### ZIELE
- 1) Übernehmen Sie aus dem Auszug zum Stromabkommen den Abschnitt wortgetreu: Setzen Sie bei den Worten mit „Ich sehe die“ ein und enden Sie nach „abschliessend entscheiden wird.“.
- 2) Welche zwei Wirkungen hätte das Stromabkommen laut dem Auszug zum Stromabkommen in normalen Lagen?
##### AUSGEWÄHLTER AUSZUG
Sind wir in der Lage, die Infrastrukturen für eine 10-Millionen-Schweiz aufzubauen?

Grundsätzlich sicher. Wir haben gar keine andere Wahl. Wenn die Menschen hier sind, sind sie hier. Aber darum geht es heute nicht. Heute bauen wir nicht für eine 10-Millionen-Schweiz, sondern für die Menschen, die bereits hier sind. Es ist wichtig, für sie die notwendige Infrastruktur bereitzustellen.

Man kann die Zuwanderung bremsen, wie es Ihre Partei fordert. Ist das auch Ihre Position?

Das ist eine übergeordnete Diskussion, die wir im Bundesrat führen. Öffentlich kann ich dazu nur so viel sagen: Für mich steht fest, dass es Grenzen des Wachstums gibt. Wo sie sind, hängt davon ab, welche Vorstellungen von der Schweiz man hat.

Um die Stromversorgung zu verbessern, will der Bundesrat mit der EU als Teil des geplanten Vertragspakets ein Stromabkommen schliessen. Wie weit sind Sie hier?

Die Verhandlungen beim Energiedossier laufen gut, aber es gibt noch Knackpunkte, die wir lösen müssen. Das Stromabkommen ist wichtig für die Schweiz. In normalen Lagen würde es den Import erleichtern und die Netzstabilität verbessern. Wenn aber der Strom bei uns und in den Nachbarländern knapp wird, reicht es nicht. Deshalb brauchen wir unbedingt den Ausbau der Produktion im Inland.

Vor Ihrer Wahl in den Bundesrat haben Sie sich klar gegen das geplante Vertragspaket geäussert. Wie können Sie heute glaubwürdig die Verhandlungen über das Stromdossier führen, einen wichtigen Teil dieses Pakets?

Ich sehe die Vorteile, die das Stromabkommen der Schweiz bringen würde. Eine Beurteilung zum gesamten Paket werde ich, wie die anderen Bundesratskolleginnen und -kollegen, vornehmen, sobald die Verhandlungen abgeschlossen sind.

Ihr Vorgänger Ueli Maurer hat einmal gesagt, wenn der Bundesrat ein solches Paket beschliesse, trete er sofort zurück, damit er es offen bekämpfen könne. Ist bald mit Ihrem Rücktritt zu rechnen?

Natürlich nicht. Ich werde für mich eine Analyse machen, mich im Bundesrat einbringen und danach den Entscheid des Gremiums kollegial mittragen – im Wissen darum, dass am Ende wohl das Volk abschliessend entscheiden wird.
##########
##### DATENEINTRÄGE
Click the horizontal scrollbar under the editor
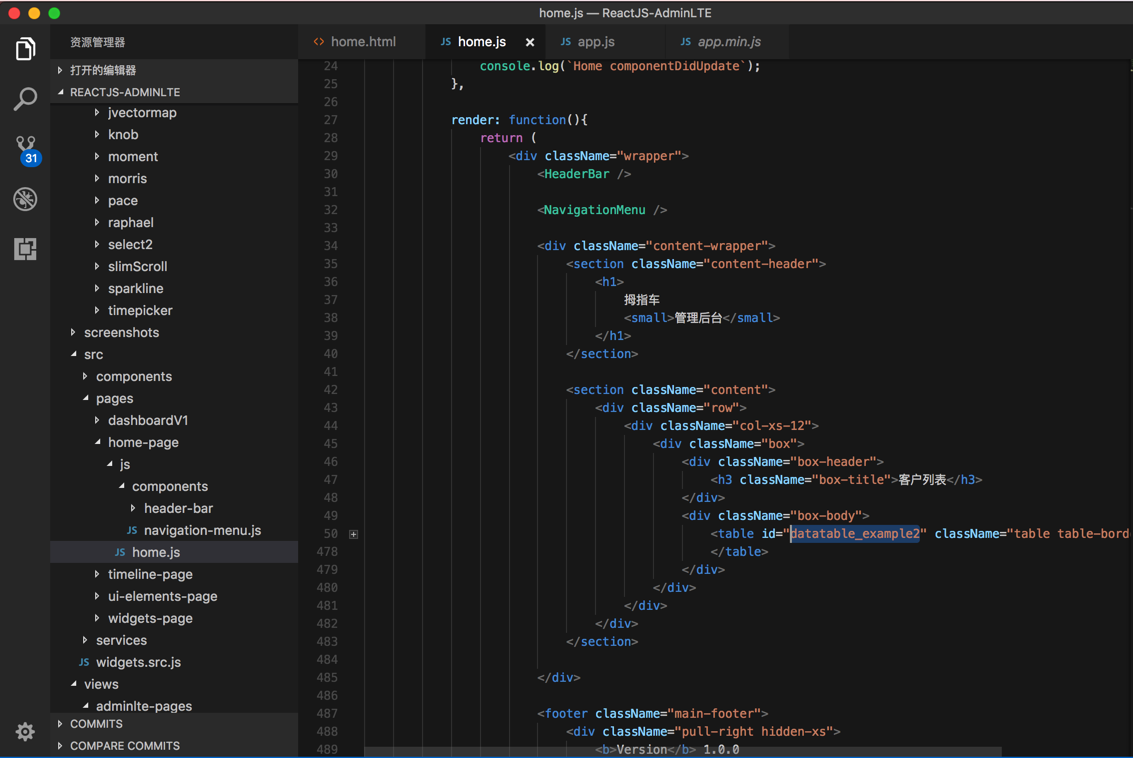Viewport: 1133px width, 758px height. click(x=682, y=751)
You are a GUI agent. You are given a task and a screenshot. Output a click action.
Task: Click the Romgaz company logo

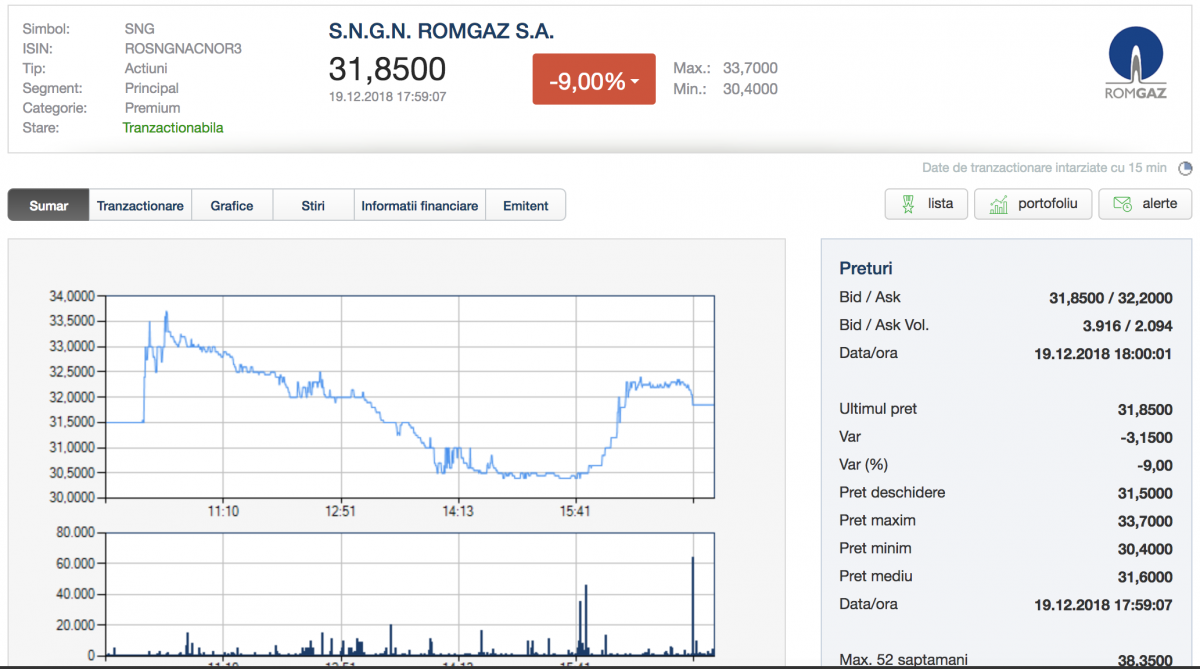point(1135,64)
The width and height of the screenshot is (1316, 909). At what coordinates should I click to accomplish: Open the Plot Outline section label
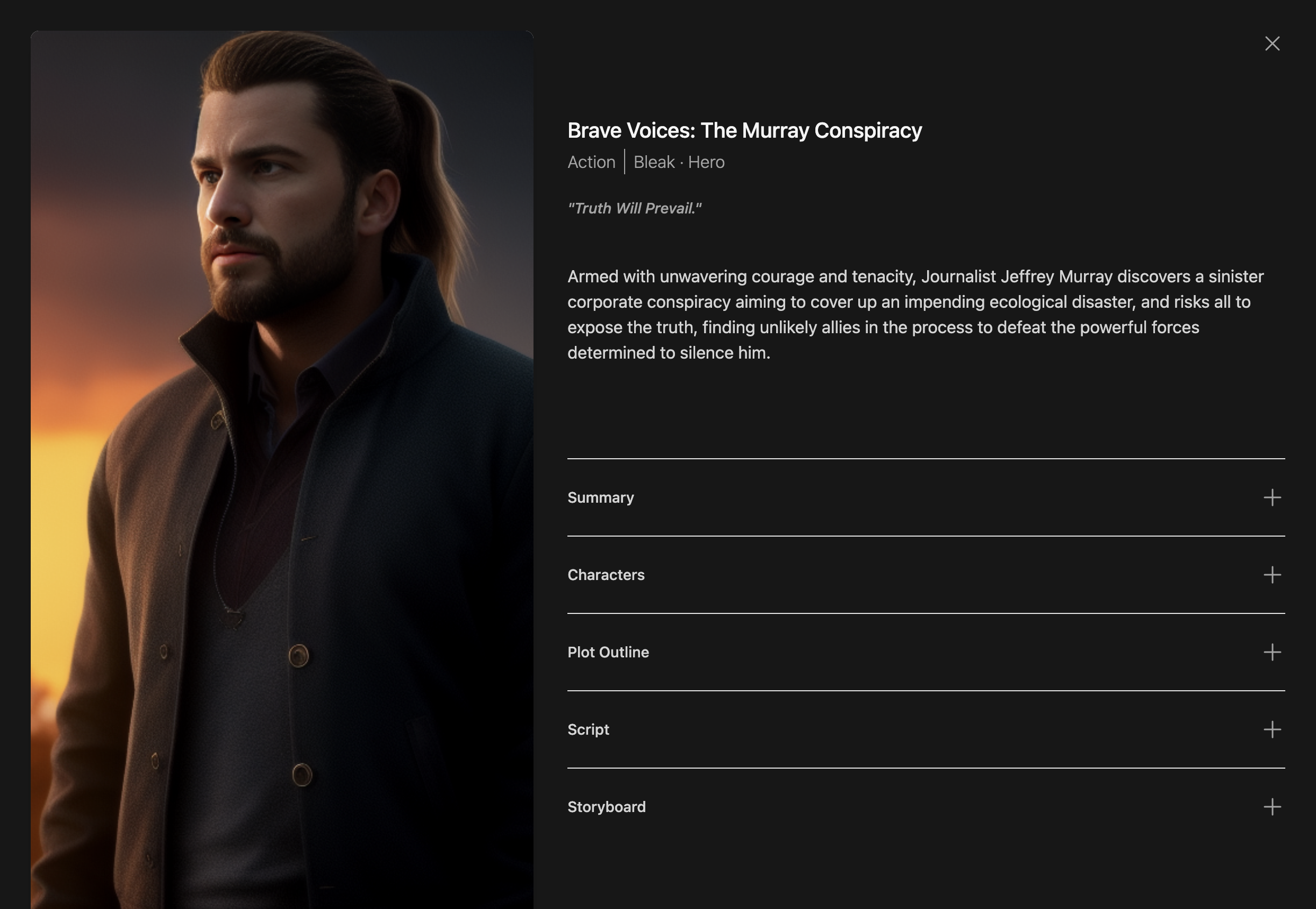tap(608, 652)
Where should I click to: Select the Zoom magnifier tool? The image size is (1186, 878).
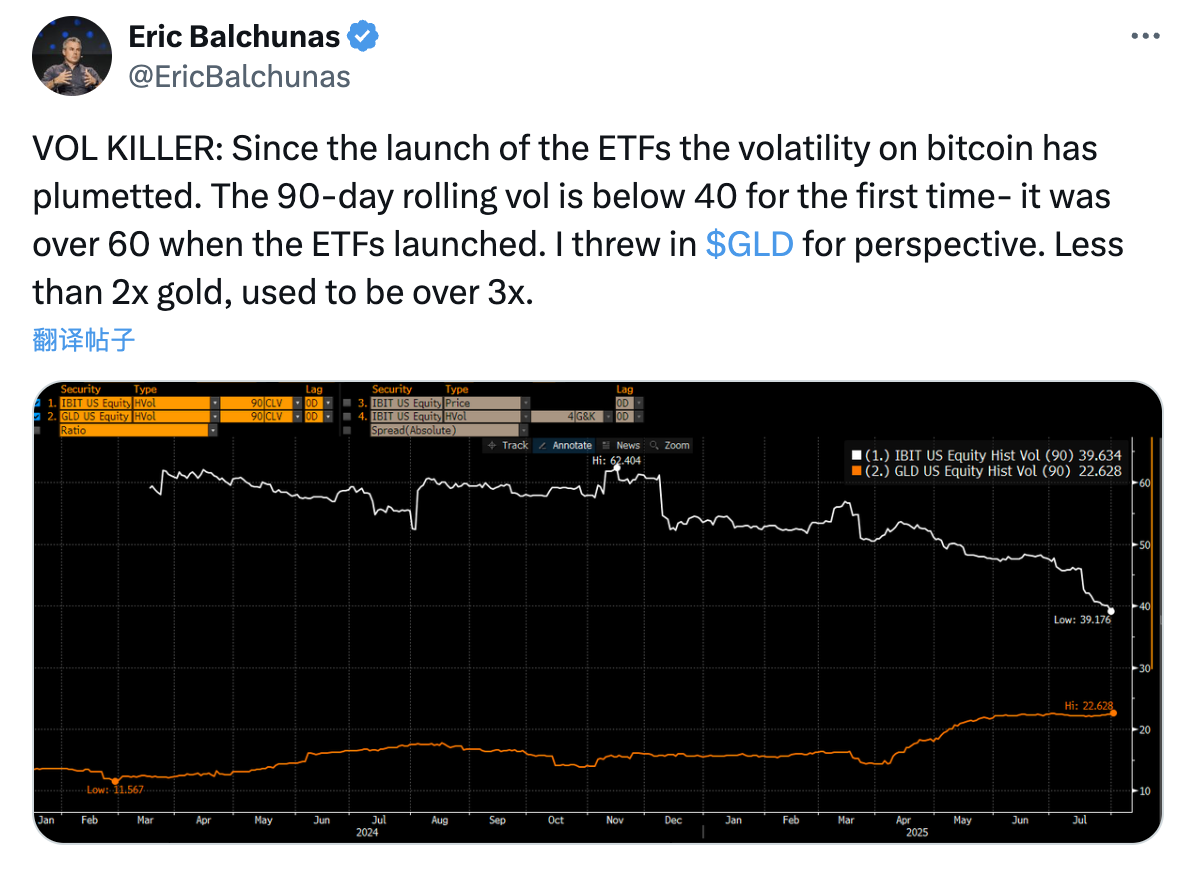(670, 445)
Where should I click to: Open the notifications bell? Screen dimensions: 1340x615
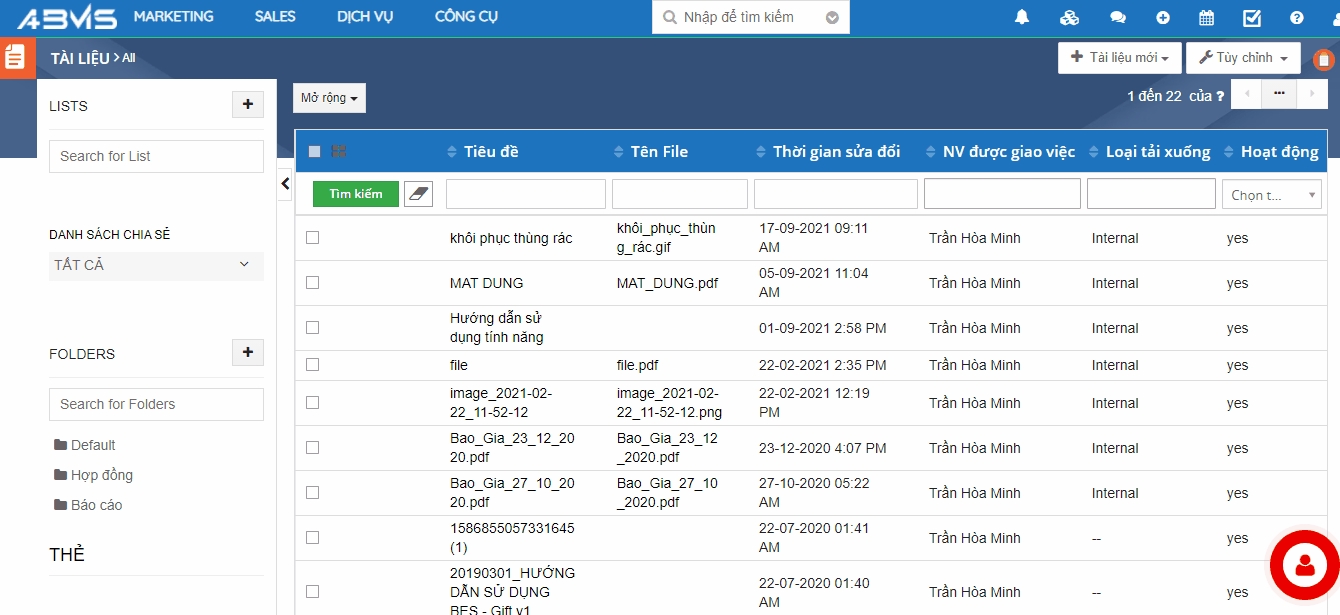tap(1022, 17)
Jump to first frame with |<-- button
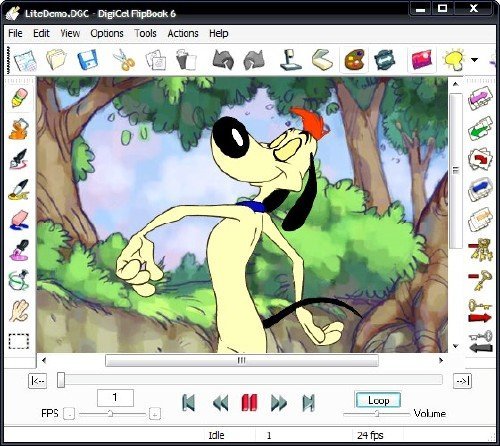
##########
### VOLLSTÄNDIGE LÖSUNGEN
- 1)
Ich sehe die Vorteile, die das Stromabkommen der Schweiz bringen würde. Eine Beurteilung zum gesamten Paket werde ich, wie die anderen Bundesratskolleginnen und -kollegen, vornehmen, sobald die Verhandlungen abgeschlossen sind.

Ihr Vorgänger Ueli Maurer hat einmal gesagt, wenn der Bundesrat ein solches Paket beschliesse, trete er sofort zurück, damit er es offen bekämpfen könne. Ist bald mit Ihrem Rücktritt zu rechnen?

Natürlich nicht. Ich werde für mich eine Analyse machen, mich im Bundesrat einbringen und danach den Entscheid des Gremiums kollegial mittragen – im Wissen darum, dass am Ende wohl das Volk abschliessend entscheiden wird.

- 2) Es würde den Import erleichtern und die Netzstabilität verbessern.